_What the task asks_
Write out the records verbatim, from the line containing "Where should I click to: Open" through the line containing "The height and width of the screenshot is (576, 1024).", with both of those lines included.

_Stored records_

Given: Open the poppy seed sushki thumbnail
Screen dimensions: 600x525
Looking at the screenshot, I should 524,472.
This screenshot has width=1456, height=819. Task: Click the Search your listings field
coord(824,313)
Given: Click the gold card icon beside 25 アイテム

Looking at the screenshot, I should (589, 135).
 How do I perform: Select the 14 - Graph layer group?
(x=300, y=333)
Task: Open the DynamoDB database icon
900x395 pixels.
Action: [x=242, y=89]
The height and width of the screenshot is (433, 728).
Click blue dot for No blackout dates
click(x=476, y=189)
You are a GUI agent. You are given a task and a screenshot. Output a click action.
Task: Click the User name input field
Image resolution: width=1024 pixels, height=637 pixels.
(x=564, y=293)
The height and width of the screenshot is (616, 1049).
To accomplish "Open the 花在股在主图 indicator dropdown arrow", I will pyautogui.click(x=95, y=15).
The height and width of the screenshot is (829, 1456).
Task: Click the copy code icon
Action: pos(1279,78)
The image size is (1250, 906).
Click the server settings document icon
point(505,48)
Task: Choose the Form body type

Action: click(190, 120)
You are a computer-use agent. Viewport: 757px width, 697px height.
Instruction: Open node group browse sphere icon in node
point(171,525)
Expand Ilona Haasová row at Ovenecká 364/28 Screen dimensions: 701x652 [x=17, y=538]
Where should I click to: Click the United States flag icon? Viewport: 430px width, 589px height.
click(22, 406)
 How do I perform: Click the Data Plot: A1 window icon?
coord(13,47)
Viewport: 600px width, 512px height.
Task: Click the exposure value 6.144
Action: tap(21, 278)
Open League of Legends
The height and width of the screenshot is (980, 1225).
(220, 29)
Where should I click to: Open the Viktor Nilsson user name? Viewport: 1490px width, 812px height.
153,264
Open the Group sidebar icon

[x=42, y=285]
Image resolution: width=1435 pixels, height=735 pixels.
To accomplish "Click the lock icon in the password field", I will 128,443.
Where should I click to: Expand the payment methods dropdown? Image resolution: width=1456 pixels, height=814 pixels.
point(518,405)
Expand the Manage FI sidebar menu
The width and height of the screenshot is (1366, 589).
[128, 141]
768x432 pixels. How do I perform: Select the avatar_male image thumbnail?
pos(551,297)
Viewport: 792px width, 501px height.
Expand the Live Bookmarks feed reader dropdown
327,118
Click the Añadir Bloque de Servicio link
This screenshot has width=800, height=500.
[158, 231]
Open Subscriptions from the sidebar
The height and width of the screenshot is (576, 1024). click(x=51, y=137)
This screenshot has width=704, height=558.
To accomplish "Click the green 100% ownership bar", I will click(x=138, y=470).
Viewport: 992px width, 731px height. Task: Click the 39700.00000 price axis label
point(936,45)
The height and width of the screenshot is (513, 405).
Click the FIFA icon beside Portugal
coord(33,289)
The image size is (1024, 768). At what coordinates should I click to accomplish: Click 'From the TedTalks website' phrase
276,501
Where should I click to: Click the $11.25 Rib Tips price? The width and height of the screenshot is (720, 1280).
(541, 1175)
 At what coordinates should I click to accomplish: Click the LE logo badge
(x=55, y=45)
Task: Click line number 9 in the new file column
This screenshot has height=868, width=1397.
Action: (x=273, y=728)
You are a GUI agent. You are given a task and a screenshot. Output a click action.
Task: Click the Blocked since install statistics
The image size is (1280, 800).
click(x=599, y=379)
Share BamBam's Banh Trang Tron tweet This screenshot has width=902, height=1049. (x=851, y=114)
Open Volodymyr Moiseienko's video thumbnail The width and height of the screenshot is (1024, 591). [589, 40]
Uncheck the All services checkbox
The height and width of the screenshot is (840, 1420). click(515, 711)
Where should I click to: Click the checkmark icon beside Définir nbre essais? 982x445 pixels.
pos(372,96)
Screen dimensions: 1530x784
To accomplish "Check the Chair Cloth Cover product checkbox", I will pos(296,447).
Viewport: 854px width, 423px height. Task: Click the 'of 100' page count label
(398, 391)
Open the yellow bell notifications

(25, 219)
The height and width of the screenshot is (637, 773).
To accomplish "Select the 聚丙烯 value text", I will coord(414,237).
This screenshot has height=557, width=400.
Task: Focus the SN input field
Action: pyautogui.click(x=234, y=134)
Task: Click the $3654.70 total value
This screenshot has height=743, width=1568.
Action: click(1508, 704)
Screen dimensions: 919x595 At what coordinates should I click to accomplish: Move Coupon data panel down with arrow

_Worked answer_
Where should I click to: Open the Viktor Nilsson user name? Viewport: 1490px width, 812px height.
153,264
Open the Group sidebar icon

[x=42, y=285]
Image resolution: width=1435 pixels, height=735 pixels.
To accomplish "Click the lock icon in the password field", I will 128,443.
Where should I click to: Expand the payment methods dropdown? Image resolution: width=1456 pixels, height=814 pixels.
point(518,405)
Expand the Manage FI sidebar menu
The width and height of the screenshot is (1366, 589).
[128, 141]
768x432 pixels. How do I perform: Select the avatar_male image thumbnail?
pos(551,297)
Viewport: 792px width, 501px height.
Expand the Live Bookmarks feed reader dropdown
327,118
Click the Añadir Bloque de Servicio link
This screenshot has width=800, height=500.
[158, 231]
Open Subscriptions from the sidebar
The height and width of the screenshot is (576, 1024). click(x=51, y=137)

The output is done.